Come on, guys, this is Chuck Norris.  I don’t rent Chuck Norris movies to watch him act, I want to see him kick people in the face!  If I want an action movie with a character I’m interested in, I’ll watch a Jackie Chan film!  Plus five minutes of any given Jackie Chan film is more interesting than this hunk of crap. Yes, even the shitty Rush Hour sequels.  (Side note: Am I the only one who is disappointed that Chris Tucker doesn’t die in any of the movies he seems to be in, ever?)

There really was a car action scene in the middle that was clearly thrown in because of some last minute argument between writer and director.

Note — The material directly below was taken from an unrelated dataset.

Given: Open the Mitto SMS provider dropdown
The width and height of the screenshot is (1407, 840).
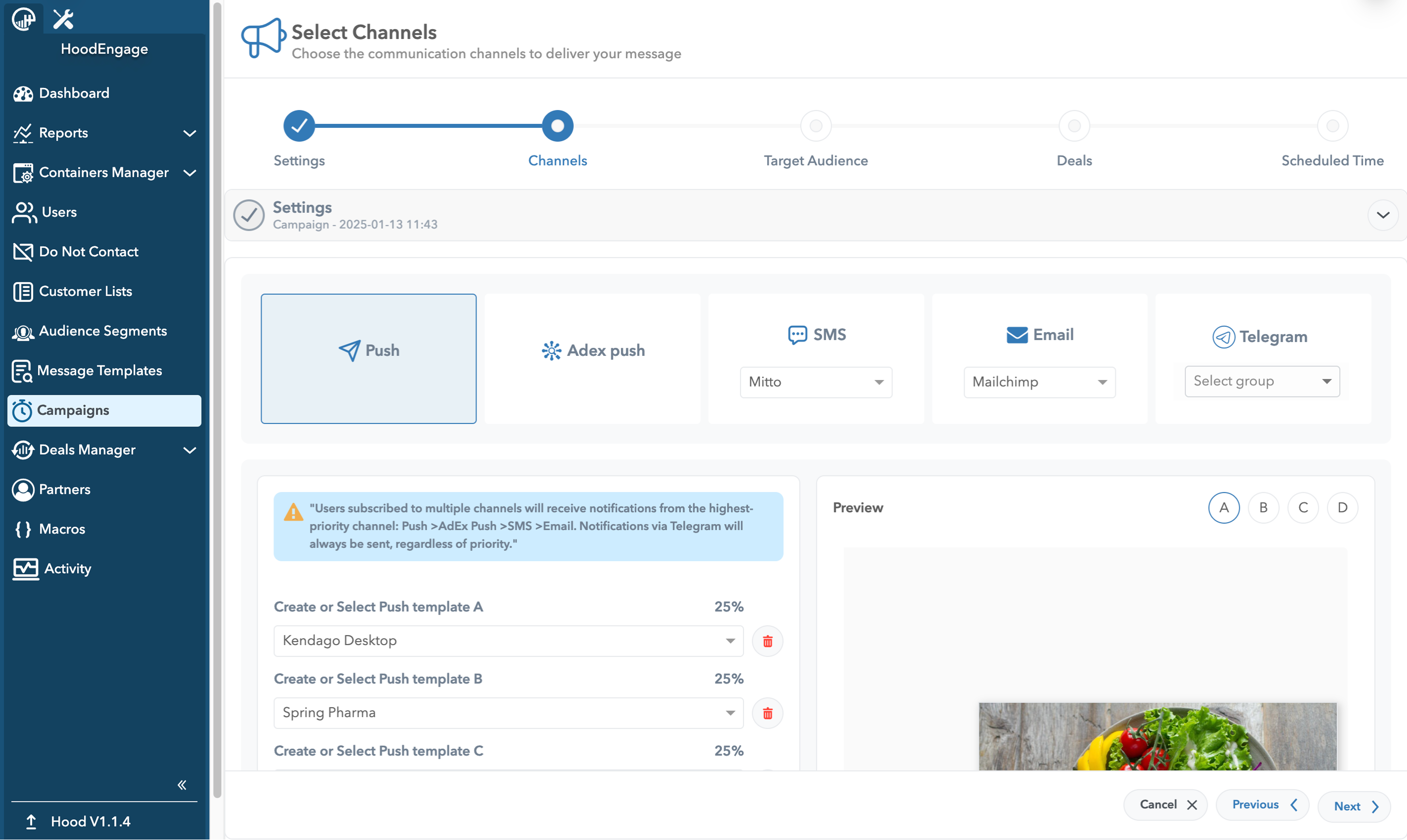Looking at the screenshot, I should [x=816, y=382].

Writer: I think this script is deep and complex and
Director: WTF are you smoking?  This is a Chuck Norris film not Schindler’s List
Writer: Well I thought maybe he needed more speaking film time
Director: Look, nobody gets a single ass kicked from 20 minutes in until 10 minutes before the credits roll.
Writer: Well, maybe you have a point.  Look, here, when Chu- Frank Shatter goes back to his hotel room, he’ll be attacked by an assassin!
Director: A lone assassin?  Really?
Writer:….several, it’ll be a great group fight.  Happy?
Director: I don’t know, that still seems like a long time without any action.
Writer: Okay, look- when they go from the airport to the Israeli police station, how about I have them have kind of a car chase scene?  I mean, they won’t chase anyone but the driver is this CRAZY driver and he’ll do all these neat jumps and stuff.
Director: Really? You know what?  I don’t even care anymore.  Do your thing while I go find Whiskey.

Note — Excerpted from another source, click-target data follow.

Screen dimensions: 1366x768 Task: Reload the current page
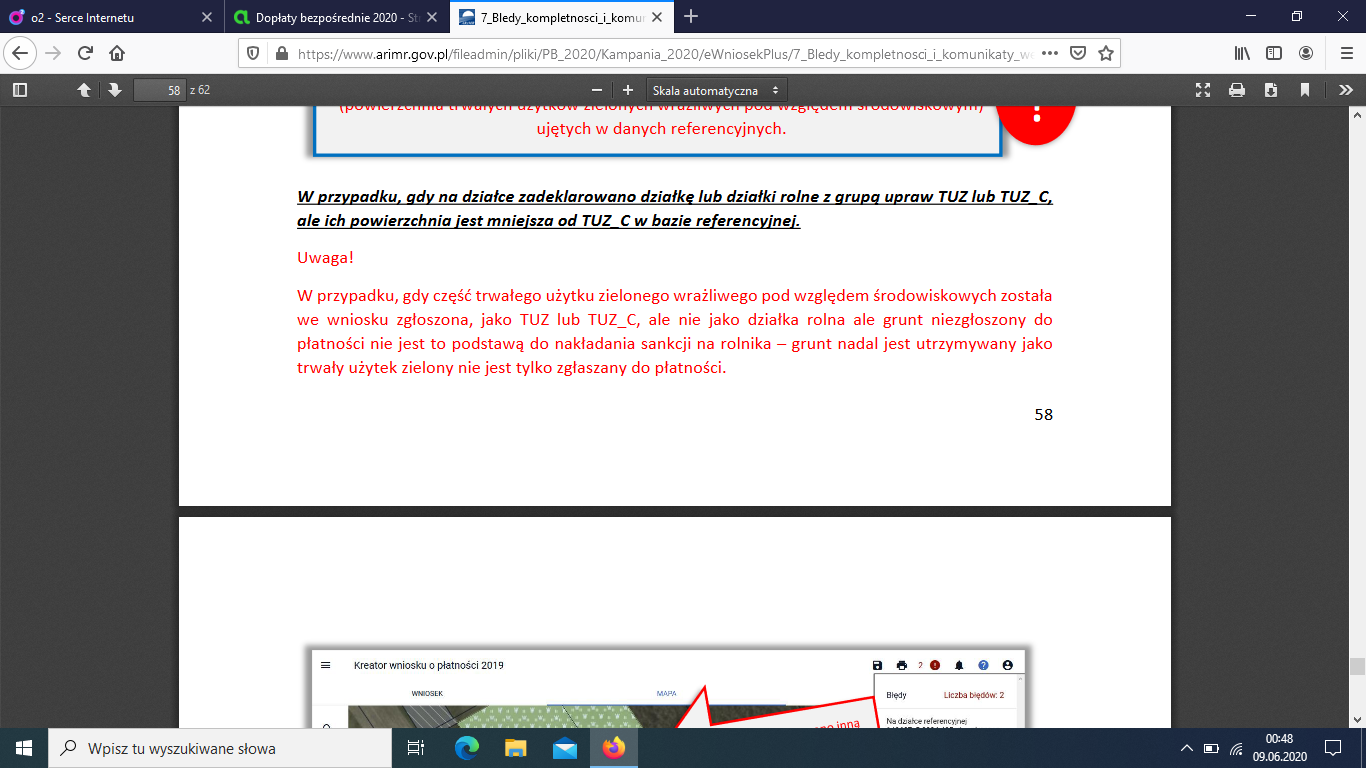[85, 53]
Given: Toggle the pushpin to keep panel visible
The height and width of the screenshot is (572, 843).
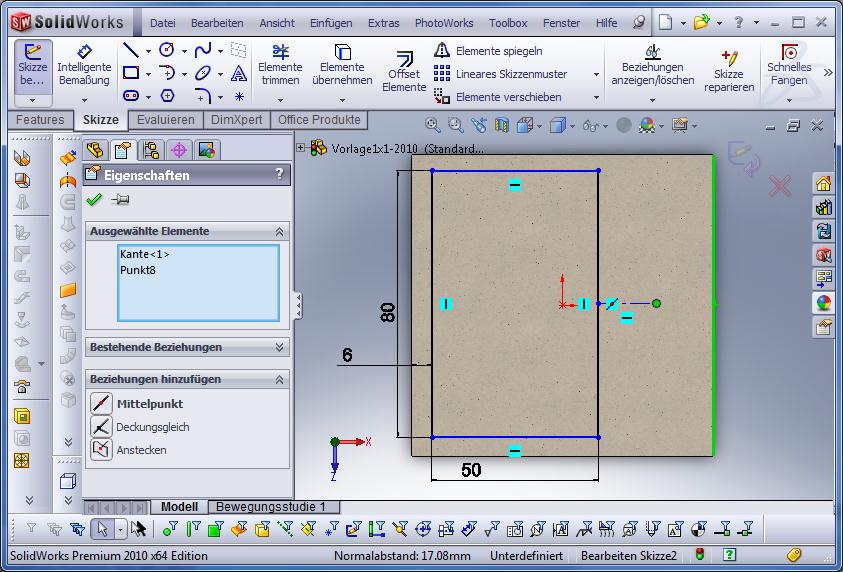Looking at the screenshot, I should pos(120,200).
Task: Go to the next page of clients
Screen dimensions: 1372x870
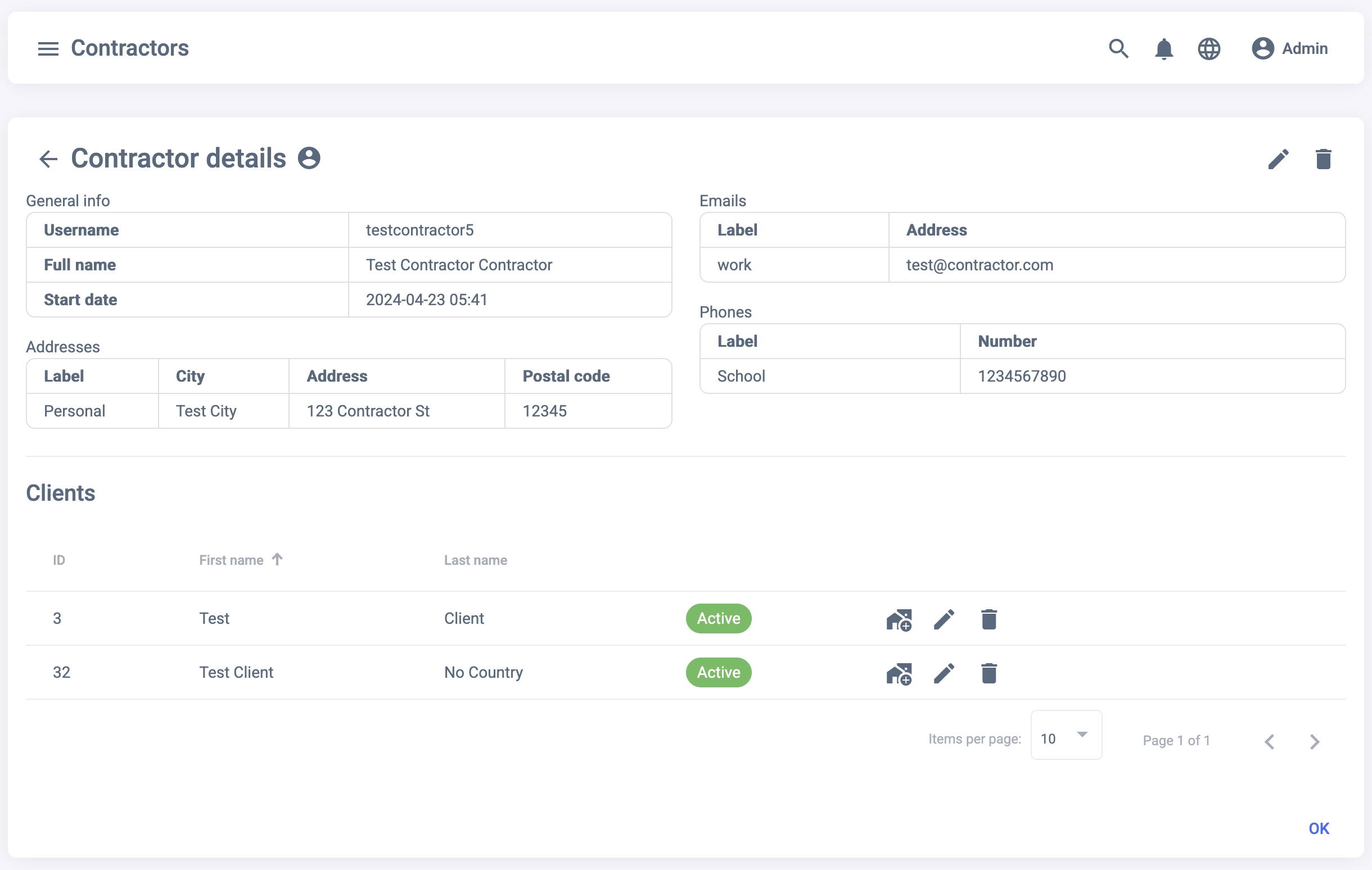Action: (1314, 742)
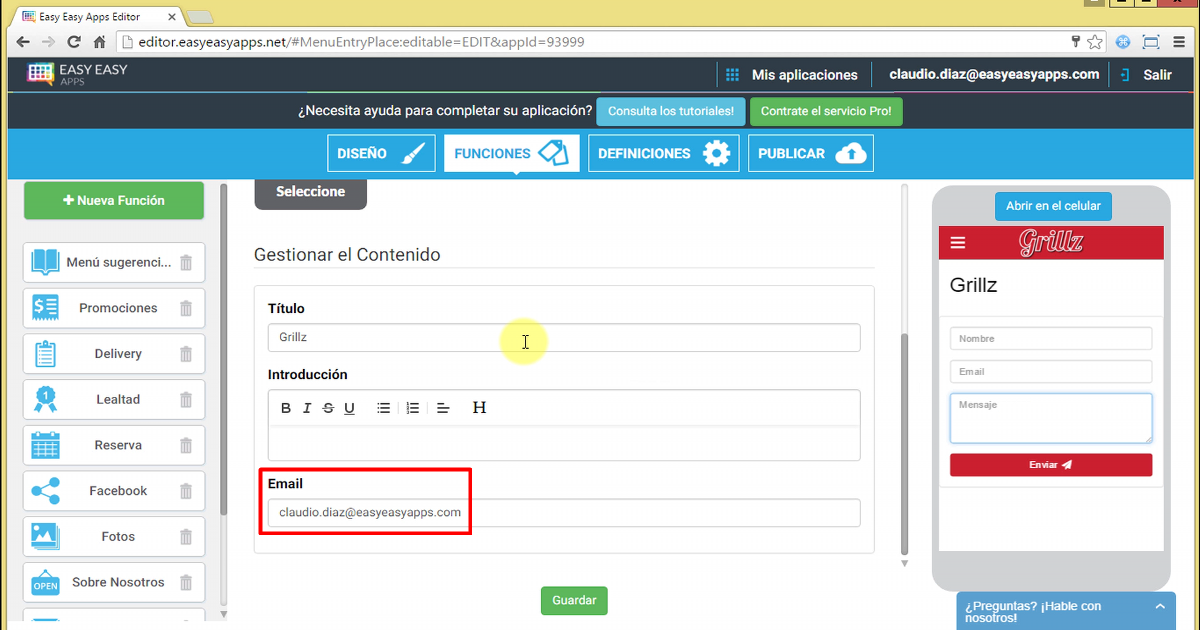Viewport: 1200px width, 630px height.
Task: Open the PUBLICAR tab
Action: (x=810, y=154)
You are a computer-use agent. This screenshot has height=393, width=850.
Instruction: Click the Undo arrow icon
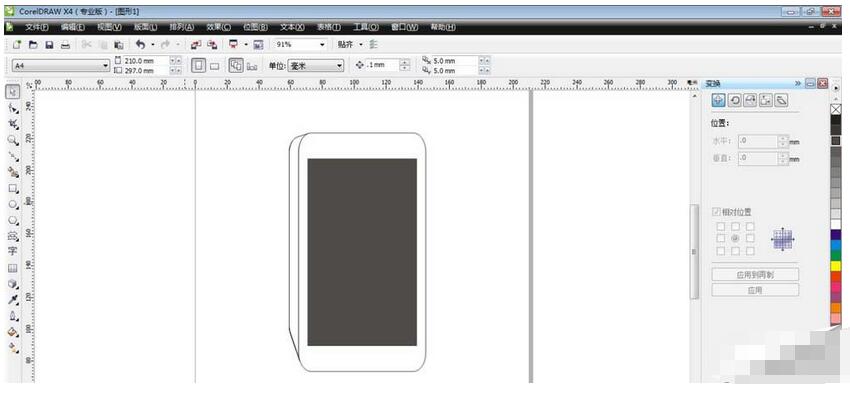[x=140, y=45]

Maybe it’s the other way around- I doubt it thought because there were like FIVE writers on this film.  Writing by committee rarely goes well.

But they were working it like it was a mystery movie, and lets be clear: Sherlock Holmes he fucking AIN’T guys.  Throw him in a crowd of bad guys and let him kick ass for 90 minutes or so.  Hell, throw Jackie Chan in too.  Just keep throwing bad guys at them until you run out of film or something.

You’re going to film a typical action film, just run with it.  Ignore science, keep the plot to a minimum (and one which works within the lead’s capabilities) make sure there are plenty of things that go boom.  If it’s fun to watch then that makes up for minimal plot/boring acting.  If it’s none of those then zzzzzzzzzzzzzz?